--- Task statement ---
A word-for-word repetition of all the entries is required.

(Saved entries)
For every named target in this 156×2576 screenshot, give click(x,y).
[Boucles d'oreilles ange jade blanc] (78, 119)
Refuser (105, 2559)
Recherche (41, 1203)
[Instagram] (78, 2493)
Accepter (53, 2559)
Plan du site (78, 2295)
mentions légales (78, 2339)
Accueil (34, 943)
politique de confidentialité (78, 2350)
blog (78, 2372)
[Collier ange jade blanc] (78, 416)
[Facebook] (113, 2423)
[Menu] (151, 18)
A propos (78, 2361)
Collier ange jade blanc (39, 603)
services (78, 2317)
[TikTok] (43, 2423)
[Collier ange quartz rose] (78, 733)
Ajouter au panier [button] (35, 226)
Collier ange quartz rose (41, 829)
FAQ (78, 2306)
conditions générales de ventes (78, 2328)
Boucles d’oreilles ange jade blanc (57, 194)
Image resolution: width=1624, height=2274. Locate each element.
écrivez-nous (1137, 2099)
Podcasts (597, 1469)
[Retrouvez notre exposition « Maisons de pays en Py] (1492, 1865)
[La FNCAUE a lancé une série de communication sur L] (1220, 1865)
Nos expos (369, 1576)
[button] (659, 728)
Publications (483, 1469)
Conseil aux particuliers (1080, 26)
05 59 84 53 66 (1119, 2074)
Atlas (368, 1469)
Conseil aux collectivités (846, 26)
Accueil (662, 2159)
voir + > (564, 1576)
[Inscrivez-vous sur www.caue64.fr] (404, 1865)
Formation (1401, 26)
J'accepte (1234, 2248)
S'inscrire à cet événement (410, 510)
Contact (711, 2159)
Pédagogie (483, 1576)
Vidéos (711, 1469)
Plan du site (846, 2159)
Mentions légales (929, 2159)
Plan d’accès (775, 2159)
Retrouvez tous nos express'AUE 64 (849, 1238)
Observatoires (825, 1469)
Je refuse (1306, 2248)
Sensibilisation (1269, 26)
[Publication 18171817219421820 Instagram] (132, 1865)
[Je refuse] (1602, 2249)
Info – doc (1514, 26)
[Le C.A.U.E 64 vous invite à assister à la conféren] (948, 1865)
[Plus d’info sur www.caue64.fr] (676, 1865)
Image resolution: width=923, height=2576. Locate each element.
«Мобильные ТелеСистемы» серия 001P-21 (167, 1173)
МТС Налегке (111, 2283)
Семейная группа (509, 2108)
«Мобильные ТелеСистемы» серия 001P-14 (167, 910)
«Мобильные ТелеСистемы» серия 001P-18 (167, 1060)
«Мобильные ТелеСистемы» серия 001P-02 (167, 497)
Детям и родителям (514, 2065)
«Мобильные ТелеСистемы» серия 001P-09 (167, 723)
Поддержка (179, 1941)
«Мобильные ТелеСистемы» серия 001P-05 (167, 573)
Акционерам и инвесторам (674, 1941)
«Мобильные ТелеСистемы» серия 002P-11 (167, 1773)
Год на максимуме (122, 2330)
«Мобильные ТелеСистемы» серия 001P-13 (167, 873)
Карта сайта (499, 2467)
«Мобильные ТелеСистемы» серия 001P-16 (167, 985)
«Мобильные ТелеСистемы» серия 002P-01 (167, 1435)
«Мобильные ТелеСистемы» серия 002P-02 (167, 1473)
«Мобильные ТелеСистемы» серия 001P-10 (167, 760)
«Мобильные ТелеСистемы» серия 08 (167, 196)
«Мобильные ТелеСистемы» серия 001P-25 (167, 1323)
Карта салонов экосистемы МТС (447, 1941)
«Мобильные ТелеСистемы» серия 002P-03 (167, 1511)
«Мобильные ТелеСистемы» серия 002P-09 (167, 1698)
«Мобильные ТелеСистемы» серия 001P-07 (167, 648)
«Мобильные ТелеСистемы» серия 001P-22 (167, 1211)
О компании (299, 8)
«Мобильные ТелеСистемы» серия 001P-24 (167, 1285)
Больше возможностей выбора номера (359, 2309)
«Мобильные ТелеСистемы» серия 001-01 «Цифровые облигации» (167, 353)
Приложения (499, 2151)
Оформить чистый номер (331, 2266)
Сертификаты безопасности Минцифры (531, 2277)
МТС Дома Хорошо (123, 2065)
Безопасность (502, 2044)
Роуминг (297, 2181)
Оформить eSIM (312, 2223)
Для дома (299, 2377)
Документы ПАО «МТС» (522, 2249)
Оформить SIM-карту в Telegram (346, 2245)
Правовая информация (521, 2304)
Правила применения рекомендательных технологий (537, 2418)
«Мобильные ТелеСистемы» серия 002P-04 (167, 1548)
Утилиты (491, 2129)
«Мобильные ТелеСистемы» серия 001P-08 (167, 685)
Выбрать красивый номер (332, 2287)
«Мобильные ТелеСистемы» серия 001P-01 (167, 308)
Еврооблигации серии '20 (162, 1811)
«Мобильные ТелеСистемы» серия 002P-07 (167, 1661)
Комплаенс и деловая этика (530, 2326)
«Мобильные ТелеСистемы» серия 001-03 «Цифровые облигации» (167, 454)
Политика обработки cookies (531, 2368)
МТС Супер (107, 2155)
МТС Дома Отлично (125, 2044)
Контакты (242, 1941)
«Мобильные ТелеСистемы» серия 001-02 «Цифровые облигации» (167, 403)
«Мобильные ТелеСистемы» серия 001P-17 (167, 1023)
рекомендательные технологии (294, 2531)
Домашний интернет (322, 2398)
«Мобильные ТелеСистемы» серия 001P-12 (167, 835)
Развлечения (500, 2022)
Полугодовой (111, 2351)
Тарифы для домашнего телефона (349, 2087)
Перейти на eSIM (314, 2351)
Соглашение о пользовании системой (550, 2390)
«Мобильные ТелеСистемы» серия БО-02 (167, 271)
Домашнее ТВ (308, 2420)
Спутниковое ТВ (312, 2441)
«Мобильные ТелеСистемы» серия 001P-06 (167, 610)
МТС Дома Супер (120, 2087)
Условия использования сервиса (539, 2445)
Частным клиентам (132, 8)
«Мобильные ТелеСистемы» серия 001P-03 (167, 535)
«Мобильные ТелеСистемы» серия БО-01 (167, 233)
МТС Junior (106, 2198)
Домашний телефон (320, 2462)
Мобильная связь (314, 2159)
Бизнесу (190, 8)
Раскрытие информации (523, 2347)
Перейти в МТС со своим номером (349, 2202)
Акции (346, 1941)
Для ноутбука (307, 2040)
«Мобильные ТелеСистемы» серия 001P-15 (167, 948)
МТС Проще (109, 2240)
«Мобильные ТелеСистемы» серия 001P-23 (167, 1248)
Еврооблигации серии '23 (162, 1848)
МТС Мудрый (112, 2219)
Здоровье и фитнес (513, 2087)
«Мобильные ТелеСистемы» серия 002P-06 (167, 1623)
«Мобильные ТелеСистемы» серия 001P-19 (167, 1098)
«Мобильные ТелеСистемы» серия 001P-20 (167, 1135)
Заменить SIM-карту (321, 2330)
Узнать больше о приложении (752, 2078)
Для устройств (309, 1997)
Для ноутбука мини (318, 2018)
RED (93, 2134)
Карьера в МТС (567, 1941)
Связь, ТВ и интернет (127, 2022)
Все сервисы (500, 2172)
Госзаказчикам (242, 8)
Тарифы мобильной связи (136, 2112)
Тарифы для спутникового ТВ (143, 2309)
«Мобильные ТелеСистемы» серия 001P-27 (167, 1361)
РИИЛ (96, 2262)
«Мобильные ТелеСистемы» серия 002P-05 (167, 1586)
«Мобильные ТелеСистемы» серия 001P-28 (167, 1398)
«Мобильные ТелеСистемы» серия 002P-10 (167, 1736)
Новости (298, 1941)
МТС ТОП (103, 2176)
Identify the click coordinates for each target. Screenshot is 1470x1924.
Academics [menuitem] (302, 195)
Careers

--- Output of the task ---
For every named target in this 156×2576 screenshot, give click(x,y).
[Boucles d'oreilles ange jade blanc] (78, 119)
Refuser (105, 2559)
Recherche (41, 1203)
[Instagram] (78, 2493)
Accepter (53, 2559)
Plan du site (78, 2295)
mentions légales (78, 2339)
Accueil (34, 943)
politique de confidentialité (78, 2350)
blog (78, 2372)
[Collier ange jade blanc] (78, 416)
[Facebook] (113, 2423)
[Menu] (151, 18)
A propos (78, 2361)
Collier ange jade blanc (39, 603)
services (78, 2317)
[TikTok] (43, 2423)
[Collier ange quartz rose] (78, 733)
Ajouter au panier [button] (35, 226)
Collier ange quartz rose (41, 829)
FAQ (78, 2306)
conditions générales de ventes (78, 2328)
Boucles d’oreilles ange jade blanc (57, 194)
Image resolution: width=1624, height=2274. Locate each element.
écrivez-nous (1137, 2099)
Podcasts (597, 1469)
[Retrouvez notre exposition « Maisons de pays en Py] (1492, 1865)
[La FNCAUE a lancé une série de communication sur L] (1220, 1865)
Nos expos (369, 1576)
[button] (659, 728)
Publications (483, 1469)
Conseil aux particuliers (1080, 26)
05 59 84 53 66 (1119, 2074)
Atlas (368, 1469)
Conseil aux collectivités (846, 26)
Accueil (662, 2159)
voir + > (564, 1576)
[Inscrivez-vous sur www.caue64.fr] (404, 1865)
Formation (1401, 26)
J'accepte (1234, 2248)
S'inscrire à cet événement (410, 510)
Contact (711, 2159)
Pédagogie (483, 1576)
Vidéos (711, 1469)
Plan du site (846, 2159)
Mentions légales (929, 2159)
Plan d’accès (775, 2159)
Retrouvez tous nos express'AUE 64 (849, 1238)
Observatoires (825, 1469)
Je refuse (1306, 2248)
Sensibilisation (1269, 26)
[Publication 18171817219421820 Instagram] (132, 1865)
[Je refuse] (1602, 2249)
Info – doc (1514, 26)
[Le C.A.U.E 64 vous invite à assister à la conféren] (948, 1865)
[Plus d’info sur www.caue64.fr] (676, 1865)
Image resolution: width=923, height=2576. Locate each element.
«Мобильные ТелеСистемы» серия 001P-21 (167, 1173)
МТС Налегке (111, 2283)
Семейная группа (509, 2108)
«Мобильные ТелеСистемы» серия 001P-14 (167, 910)
«Мобильные ТелеСистемы» серия 001P-18 (167, 1060)
«Мобильные ТелеСистемы» серия 001P-02 (167, 497)
Детям и родителям (514, 2065)
«Мобильные ТелеСистемы» серия 001P-09 (167, 723)
Поддержка (179, 1941)
«Мобильные ТелеСистемы» серия 001P-05 (167, 573)
Акционерам и инвесторам (674, 1941)
«Мобильные ТелеСистемы» серия 002P-11 (167, 1773)
Год на максимуме (122, 2330)
«Мобильные ТелеСистемы» серия 001P-13 (167, 873)
Карта сайта (499, 2467)
«Мобильные ТелеСистемы» серия 001P-16 (167, 985)
«Мобильные ТелеСистемы» серия 002P-01 (167, 1435)
«Мобильные ТелеСистемы» серия 002P-02 (167, 1473)
«Мобильные ТелеСистемы» серия 001P-10 (167, 760)
«Мобильные ТелеСистемы» серия 08 (167, 196)
«Мобильные ТелеСистемы» серия 001P-25 (167, 1323)
Карта салонов экосистемы МТС (447, 1941)
«Мобильные ТелеСистемы» серия 002P-03 (167, 1511)
«Мобильные ТелеСистемы» серия 002P-09 (167, 1698)
«Мобильные ТелеСистемы» серия 001P-07 (167, 648)
«Мобильные ТелеСистемы» серия 001P-22 (167, 1211)
О компании (299, 8)
«Мобильные ТелеСистемы» серия 001P-24 (167, 1285)
Больше возможностей выбора номера (359, 2309)
«Мобильные ТелеСистемы» серия 001-01 «Цифровые облигации» (167, 353)
Приложения (499, 2151)
Оформить чистый номер (331, 2266)
Сертификаты безопасности Минцифры (531, 2277)
МТС Дома Хорошо (123, 2065)
Безопасность (502, 2044)
Роуминг (297, 2181)
Оформить eSIM (312, 2223)
Для дома (299, 2377)
Документы ПАО «МТС» (522, 2249)
Оформить SIM-карту в Telegram (346, 2245)
Правовая информация (521, 2304)
Правила применения рекомендательных технологий (537, 2418)
«Мобильные ТелеСистемы» серия 002P-04 (167, 1548)
Утилиты (491, 2129)
«Мобильные ТелеСистемы» серия 001P-08 (167, 685)
Выбрать красивый номер (332, 2287)
«Мобильные ТелеСистемы» серия 001P-01 (167, 308)
Еврооблигации серии '20 (162, 1811)
«Мобильные ТелеСистемы» серия 002P-07 (167, 1661)
Комплаенс и деловая этика (530, 2326)
«Мобильные ТелеСистемы» серия 001-03 «Цифровые облигации» (167, 454)
Политика обработки cookies (531, 2368)
МТС Супер (107, 2155)
МТС Дома Отлично (125, 2044)
Контакты (242, 1941)
«Мобильные ТелеСистемы» серия 001-02 «Цифровые облигации» (167, 403)
«Мобильные ТелеСистемы» серия 001P-17 (167, 1023)
рекомендательные технологии (294, 2531)
Домашний интернет (322, 2398)
«Мобильные ТелеСистемы» серия 001P-12 (167, 835)
Развлечения (500, 2022)
Полугодовой (111, 2351)
Тарифы для домашнего телефона (349, 2087)
Перейти на eSIM (314, 2351)
Соглашение о пользовании системой (550, 2390)
«Мобильные ТелеСистемы» серия БО-02 (167, 271)
Домашнее ТВ (308, 2420)
Спутниковое ТВ (312, 2441)
«Мобильные ТелеСистемы» серия 001P-06 (167, 610)
МТС Дома Супер (120, 2087)
Условия использования сервиса (539, 2445)
Частным клиентам (132, 8)
«Мобильные ТелеСистемы» серия 001P-03 (167, 535)
«Мобильные ТелеСистемы» серия БО-01 (167, 233)
МТС Junior (106, 2198)
Домашний телефон (320, 2462)
Мобильная связь (314, 2159)
Бизнесу (190, 8)
Раскрытие информации (523, 2347)
Перейти в МТС со своим номером (349, 2202)
Акции (346, 1941)
Для ноутбука (307, 2040)
«Мобильные ТелеСистемы» серия 001P-15 (167, 948)
МТС Проще (109, 2240)
«Мобильные ТелеСистемы» серия 001P-23 (167, 1248)
Еврооблигации серии '23 (162, 1848)
МТС Мудрый (112, 2219)
Здоровье и фитнес (513, 2087)
«Мобильные ТелеСистемы» серия 002P-06 (167, 1623)
«Мобильные ТелеСистемы» серия 001P-19 (167, 1098)
«Мобильные ТелеСистемы» серия 001P-20 (167, 1135)
Заменить SIM-карту (321, 2330)
Узнать больше о приложении (752, 2078)
Для устройств (309, 1997)
Для ноутбука мини (318, 2018)
RED (93, 2134)
Карьера в МТС (567, 1941)
Связь, ТВ и интернет (127, 2022)
Все сервисы (500, 2172)
Госзаказчикам (242, 8)
Тарифы мобильной связи (136, 2112)
Тарифы для спутникового ТВ (143, 2309)
«Мобильные ТелеСистемы» серия 001P-27 (167, 1361)
РИИЛ (96, 2262)
«Мобильные ТелеСистемы» серия 002P-05 (167, 1586)
«Мобильные ТелеСистемы» серия 001P-28 (167, 1398)
«Мобильные ТелеСистемы» серия 002P-10 (167, 1736)
Новости (298, 1941)
МТС ТОП (103, 2176)
Identify the click coordinates for each target. Screenshot is 1470x1924.
Academics [menuitem] (302, 195)
Careers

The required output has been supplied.